(Recorded data)

★ ★ ★ ★ ★ ★ ★

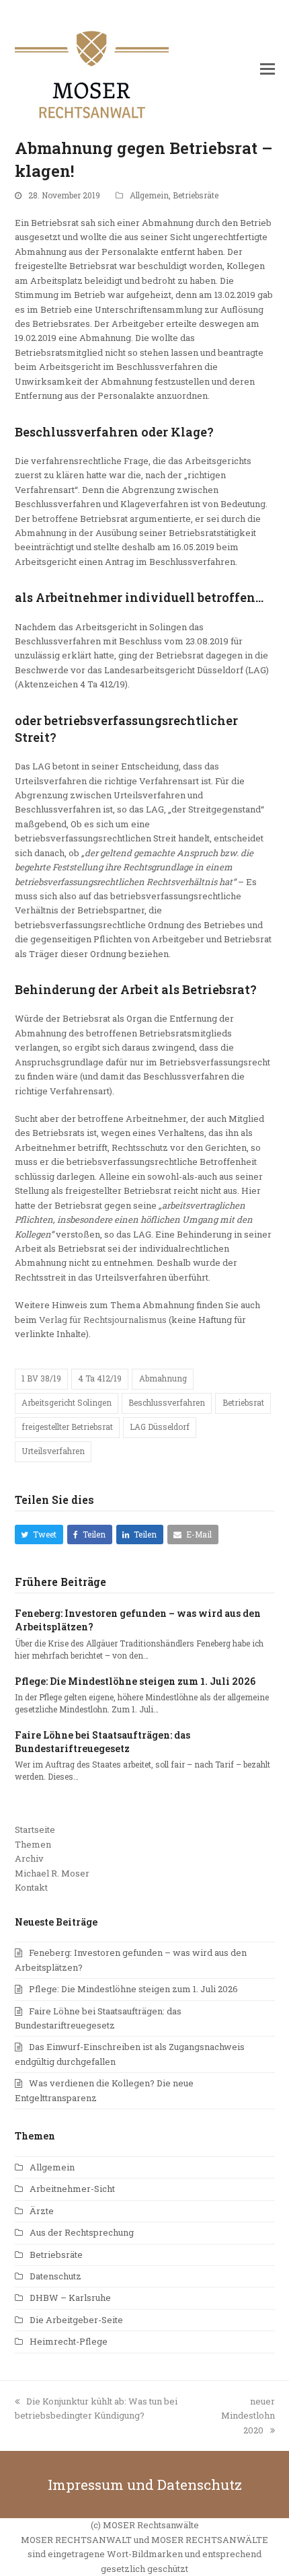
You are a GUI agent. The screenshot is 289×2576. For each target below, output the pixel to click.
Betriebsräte (195, 195)
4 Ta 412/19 (100, 1378)
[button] (267, 69)
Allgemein (149, 195)
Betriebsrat (243, 1402)
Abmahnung (163, 1378)
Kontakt (31, 1887)
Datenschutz (55, 2276)
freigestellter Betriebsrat (67, 1426)
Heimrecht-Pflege (69, 2341)
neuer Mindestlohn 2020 (248, 2415)
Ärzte (42, 2211)
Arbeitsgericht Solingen (67, 1402)
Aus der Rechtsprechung (82, 2232)
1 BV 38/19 (41, 1378)
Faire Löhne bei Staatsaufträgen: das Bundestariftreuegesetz (102, 1742)
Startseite (35, 1829)
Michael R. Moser (52, 1873)
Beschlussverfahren (166, 1402)
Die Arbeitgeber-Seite (76, 2320)
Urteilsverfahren (53, 1450)
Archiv (29, 1858)
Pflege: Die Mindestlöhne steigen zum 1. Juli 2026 (135, 1681)
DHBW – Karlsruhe (70, 2297)
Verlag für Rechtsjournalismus (103, 1320)
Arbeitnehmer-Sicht (72, 2189)
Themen (33, 1844)
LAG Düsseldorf (160, 1426)
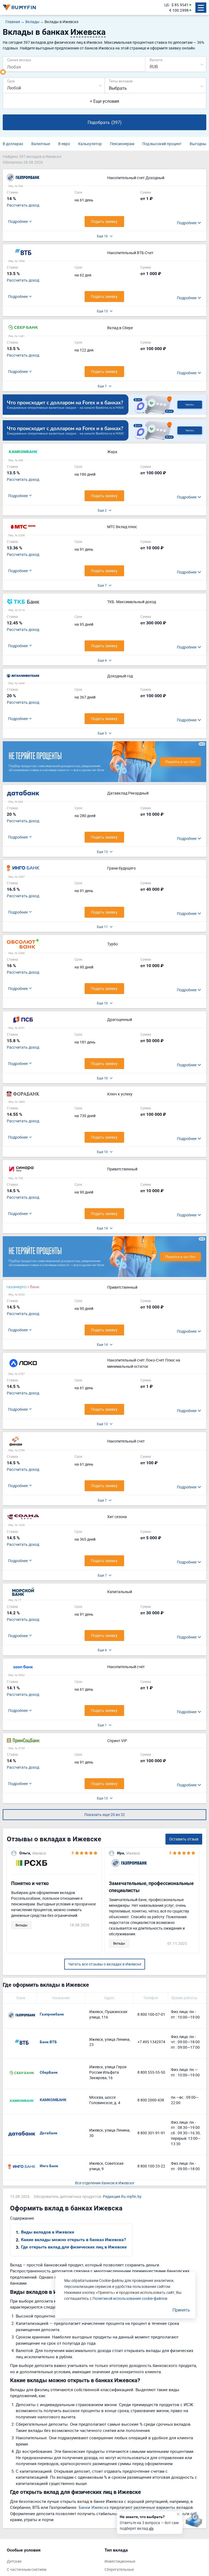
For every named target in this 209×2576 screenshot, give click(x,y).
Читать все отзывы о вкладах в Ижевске (104, 1964)
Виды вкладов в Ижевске (47, 2232)
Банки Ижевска (94, 2507)
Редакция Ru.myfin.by (122, 2196)
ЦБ (166, 4)
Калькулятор (90, 143)
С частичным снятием (26, 2569)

★ ★ ★ ★ ★ ★ ★

**YOUR GOAL**
Reproduce all of the records above exactly, but exclude the pictures.

**TASK SOLUTION**
You are a GUI agent. The screenshot is 289×2576. For each target below, output the pixel to click.
Betriebsräte (195, 195)
4 Ta 412/19 (100, 1378)
[button] (267, 69)
Allgemein (149, 195)
Betriebsrat (243, 1402)
Abmahnung (163, 1378)
Kontakt (31, 1887)
Datenschutz (55, 2276)
freigestellter Betriebsrat (67, 1426)
Heimrecht-Pflege (69, 2341)
neuer Mindestlohn 2020 (248, 2415)
Ärzte (42, 2211)
Arbeitsgericht Solingen (67, 1402)
Aus der Rechtsprechung (82, 2232)
1 BV 38/19 (41, 1378)
Faire Löhne bei Staatsaufträgen: das Bundestariftreuegesetz (102, 1742)
Startseite (35, 1829)
Michael R. Moser (52, 1873)
Beschlussverfahren (166, 1402)
Die Arbeitgeber-Seite (76, 2320)
Urteilsverfahren (53, 1450)
Archiv (29, 1858)
Pflege: Die Mindestlöhne steigen zum 1. Juli 2026 (135, 1681)
DHBW – Karlsruhe (70, 2297)
Verlag für Rechtsjournalismus (103, 1320)
Arbeitnehmer-Sicht (72, 2189)
Themen (33, 1844)
LAG Düsseldorf (160, 1426)
For every named target in this 209×2576 screenshot, give click(x,y).
Читать все отзывы о вкладах в Ижевске (104, 1964)
Виды вкладов в Ижевске (47, 2232)
Банки Ижевска (94, 2507)
Редакция Ru.myfin.by (122, 2196)
ЦБ (166, 4)
Калькулятор (90, 143)
С частичным снятием (26, 2569)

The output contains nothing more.